L’accès au Coran, aux recueils de hadiths et aux traditions prophétiques ne sera que plus aisé via les sciences humaines et sociales. La philosophie, la sociologie ou l’histoire ancienne ne sont pas des disciplines élitistes mais bien des grilles de lecture du monde indispensables pour se rapprocher des textes islamiques, se former une attitude mentale propice à la compréhension des contextes de production, à la contextualisation des évènements. Cet élargissement des horizons intellectuels permettrait de se forger des outils pour atteindre la réflexivité, cette entreprise de connaissance de soi, cette posture consistant à porter un regard critique sur sa vie, sur les fondements de ses croyances. N’est-ce pas la voie vers la finalité suprême comme le suggère cette sagesse islamique bien connue : « Qui se connait, connait son seigneur » ?
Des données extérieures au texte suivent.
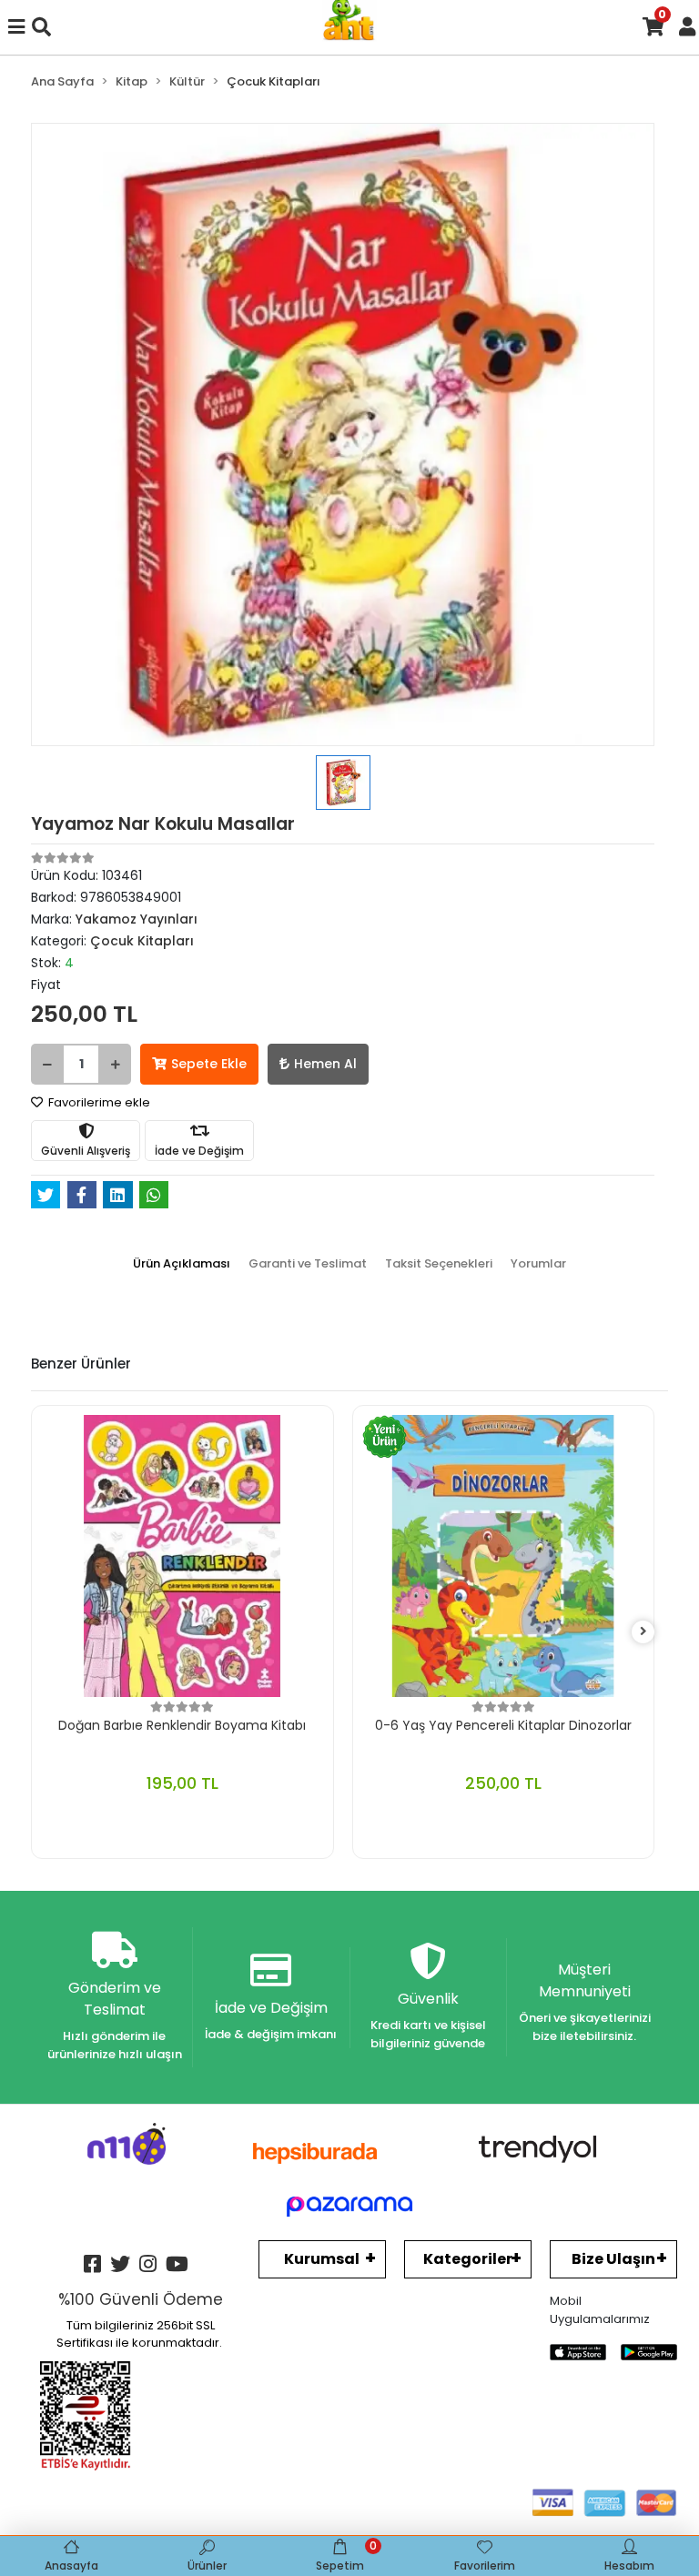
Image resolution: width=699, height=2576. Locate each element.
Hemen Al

La fin du pèlerinage est propice au bilan. Médine se prête aux résolutions. La mienne est simple. Bien que conscient des déterminismes sociaux et de leurs effets d’enfermement sur les individus, il m’est indispensable, en tant que musulman, et enseignant, de méditer quotidiennement ce qu’écrit Jacques Rancière sur l’égalité de l’intelligence dans Le maître ignorant. Cinq leçons sur l’émancipation intellectuelle : « Qui enseigne sans émanciper abrutit. Et qui émancipe n’a pas à se préoccuper de ce que l’émancipé doit apprendre (…) L’ignorant apprendra seul ce que le maître ignore si le maître croit qu’il le peut et l’oblige à actualiser sa capacité ».